Goal of the exercise: Copy out the consulting and development page below word for word, from its first line to its last.

Extract:
Consultant, developer, teacher
I build websites and information systems that outlive a single quarter.
I help companies and individuals turn ideas into real software — from a simple presentation to an internal system people actually use. I teach programming and consult when you want a straight answer instead of consultant ping-pong.
What I do
Three ways I can help. One person, three sets of questions, one email to get started.
IT consulting
An independent outside view — from technology choice to architecture review. No "we've always done it this way." Let's find what actually works for you.
Custom development
From a one-page presentation to the information system holding your company together. I own the work from design through deployment to the maintenance.
Teaching programming
I teach people to think about code, not just copy it. Good for beginners, juniors at your company, or enthusiasts who want to finally understand why it doesn't work.
Code that still makes sense a year later
One person, no ball being passed between five specialists. I've done both greenfield projects from an empty repo and years on a corporate system used daily by real people — so I can build new things as well as work in the so-called brownfield: modernizing a running system without having to take it offline for a week.
What I can build
Custom internal systems
From the five Excel sheets running your business to a proper internal system with users, roles, and reports. Usually where off-the-shelf doesn't fit and the manual work is starting to hurt.
Web apps and products
You have an idea for a product or service and need it up and running. Frontend, backend, deployment — the whole chain, one person, one line of accountability.
Brownfield modernization
A running system that needs to be rebuilt while it's live — no downtime, no tiger team parachuting onto a greenfield. Gradual replacement that doesn't break what's already working. Exactly what the corporate world teaches you every day.

Supplied information:
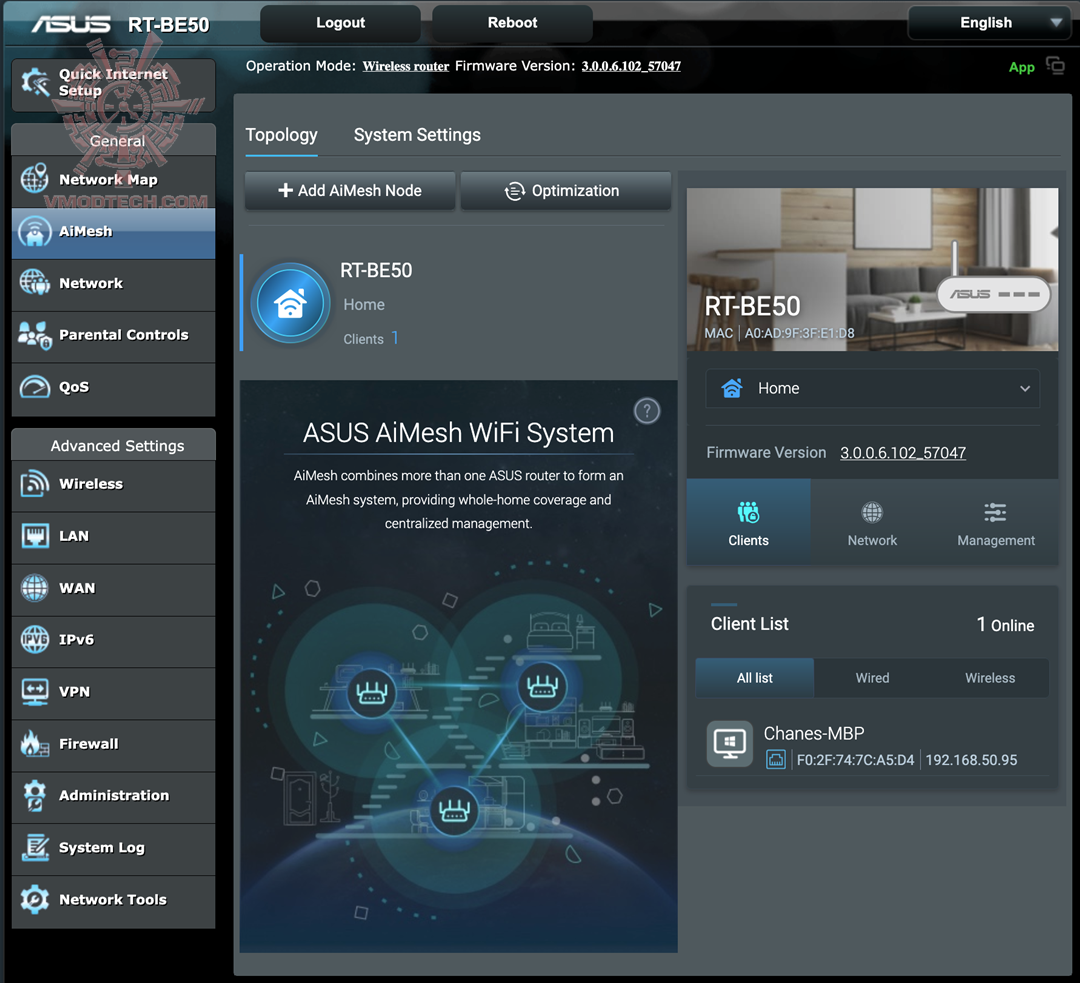Run AiMesh Optimization
This screenshot has height=983, width=1080.
565,191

Task response:
Consultant, developer, teacher
I build websites and information systems that outlive a single quarter.
I help companies and individuals turn ideas into real software — from a simple presentation to an internal system people actually use. I teach programming and consult when you want a straight answer instead of consultant ping-pong.
What I do
Three ways I can help. One person, three sets of questions, one email to get started.
IT consulting
An independent outside view — from technology choice to architecture review. No "we've always done it this way." Let's find what actually works for you.
Custom development
From a one-page presentation to the information system holding your company together. I own the work from design through deployment to the maintenance.
Teaching programming
I teach people to think about code, not just copy it. Good for beginners, juniors at your company, or enthusiasts who want to finally understand why it doesn't work.
Code that still makes sense a year later
One person, no ball being passed between five specialists. I've done both greenfield projects from an empty repo and years on a corporate system used daily by real people — so I can build new things as well as work in the so-called brownfield: modernizing a running system without having to take it offline for a week.
What I can build
Custom internal systems
From the five Excel sheets running your business to a proper internal system with users, roles, and reports. Usually where off-the-shelf doesn't fit and the manual work is starting to hurt.
Web apps and products
You have an idea for a product or service and need it up and running. Frontend, backend, deployment — the whole chain, one person, one line of accountability.
Brownfield modernization
A running system that needs to be rebuilt while it's live — no downtime, no tiger team parachuting onto a greenfield. Gradual replacement that doesn't break what's already working. Exactly what the corporate world teaches you every day.